Cumhuriyetten hemen sonra ufku açık yerel yöneticilerin hizmet ettiği Dinar, o yıllarda bu aydın, ufku açık yöneticilerin gayretli çalışmaları sayesinde pek çok çağdaş değerle ilk tanışan yerleşim yerlerindendir.
Dinar, 1924 yılında ekonominin lokomotifi olan Dinar Ticaret ve Sanayi Odası ile tanışmıştır. Yine bir yıl sonra çiftçi ve esnafımıza büyük destekleri olan Ziraat Bankası ile tanışan Dinar, 1932 yılında Gençler Birliği Spor Kulübü, 1932’de “Dinar Belediye Bandosu”, yine 1932 yılında “Sessiz Sinema” ile tanışmıştır. Yine Dinar, 1930’lu yıllarda elektrik üreten Dinoma ile tanışmıştır.
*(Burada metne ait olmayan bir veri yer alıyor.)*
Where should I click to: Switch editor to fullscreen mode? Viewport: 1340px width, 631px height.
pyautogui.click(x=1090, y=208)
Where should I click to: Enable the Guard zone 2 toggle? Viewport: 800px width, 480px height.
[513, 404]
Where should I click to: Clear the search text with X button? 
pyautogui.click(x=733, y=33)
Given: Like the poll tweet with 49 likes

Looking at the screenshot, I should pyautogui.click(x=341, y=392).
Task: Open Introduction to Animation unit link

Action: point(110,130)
Dinar, 1953’lü yıllarda ülkemizde kendi Hidroelektrik üretim tesisi ile aydınlanan ender yerleşim yerlerinden biri olmanın bahtiyarlığını yaşamıştır.
1935’li yıllardan itibaren bir kültür ocağı olan halkevi Dinar’ın sosyal ve kültürel hayatının adeta okulu olmuş, çeşitli sosyal etkinliklerin yanı sıra Meslek kurslarıyla Dinar’ın ufkunu açmış, çehresini değiştirmiş ve parmakla gösterilen bir çağdaş kent olmasına katkı sağlamıştır.
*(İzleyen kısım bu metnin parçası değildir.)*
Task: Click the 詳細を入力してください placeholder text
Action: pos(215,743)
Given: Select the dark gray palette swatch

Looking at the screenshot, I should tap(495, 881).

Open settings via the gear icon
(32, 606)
1930, 1940 yılardan itibaren her hafta sonu bir tiyatro, Türk halk Müziği ya da Türk sanat Müziği gurubunu ağırlayan Dinar, böylece tiyatro ve konserlerle tanışan ilk ilçelerden birisi olmuştur.
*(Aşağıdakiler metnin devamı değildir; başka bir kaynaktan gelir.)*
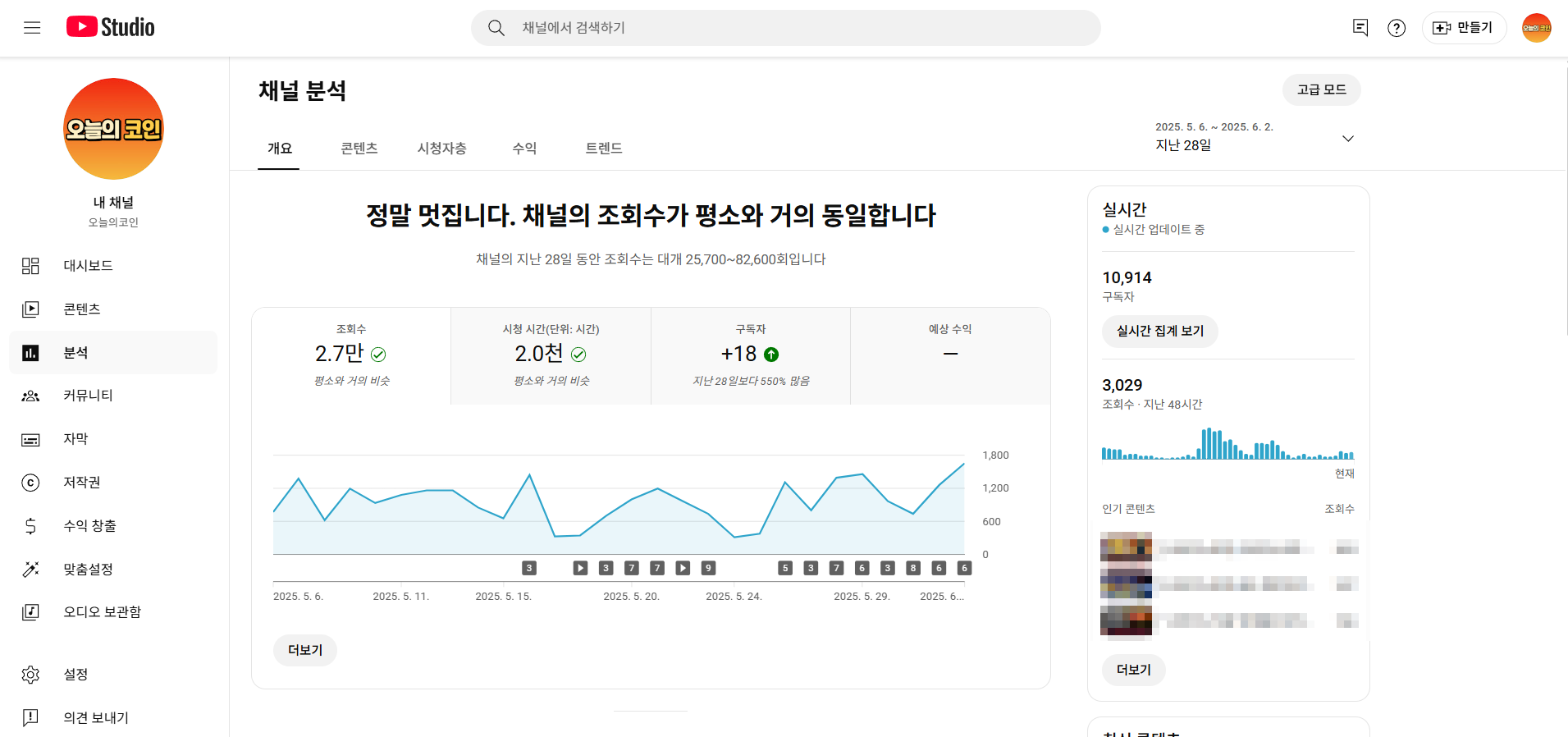Open 대시보드 from the sidebar
Screen dimensions: 1568x737
88,266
Dinar, Nedret Gürcan’ın çıkardığı ve ülkenin tek şiir dergisi olan “Şairler Yaprağı” ile ülkemizin dört köşesinde ve sanat camiasında çağdaş bir kent, altın bir şehir olarak tanınmış ve adından övgü ile bahsedilmiştir.
Geçmiş dönemde meslek odaları ve dernekler Dinar’ın Sosyal ve Kültürel hayatında nasıl etkili olmuşsa, yine etkili olacaktır. Çünkü Dinar’daki derneklerin bir kısmı bugün orta ölçekli illerde bile yoktur.
Türk Ocakları, Atatürkçü Düşünce Derneği, Eğitim Gönüllüleri Derneği, Dinar Yazarlar ve Şairler Derneği, Marsyas Müzik Kültür Derneği, Marsyas Gençlik, Spor Halk Oyunları Derneği, Engelliler Derneği; Dinar Muhtarlar Derneği, Dinar ve Çevre Köyleri Yardım ve Dayanışma Derneği, Dinar İmam-Hatip Lisesi Mezunları Derneği… Gibi dernekler bugün Dinar’ın en önemli zenginliklerindendir.
Dinar, esnaflarımızın dayanışması ve Sivil toplum Kuruluşlarımıza verecekleri desteklerle yeniden sosyal ve kültürel hayatı zengin, şirin bir kültür kenti olacaktır. Dinar’ın gelişmesi, örnek kent olması için ufku da, önü de açıktır. Yarınları inşallah daha aydınlık olacaktır.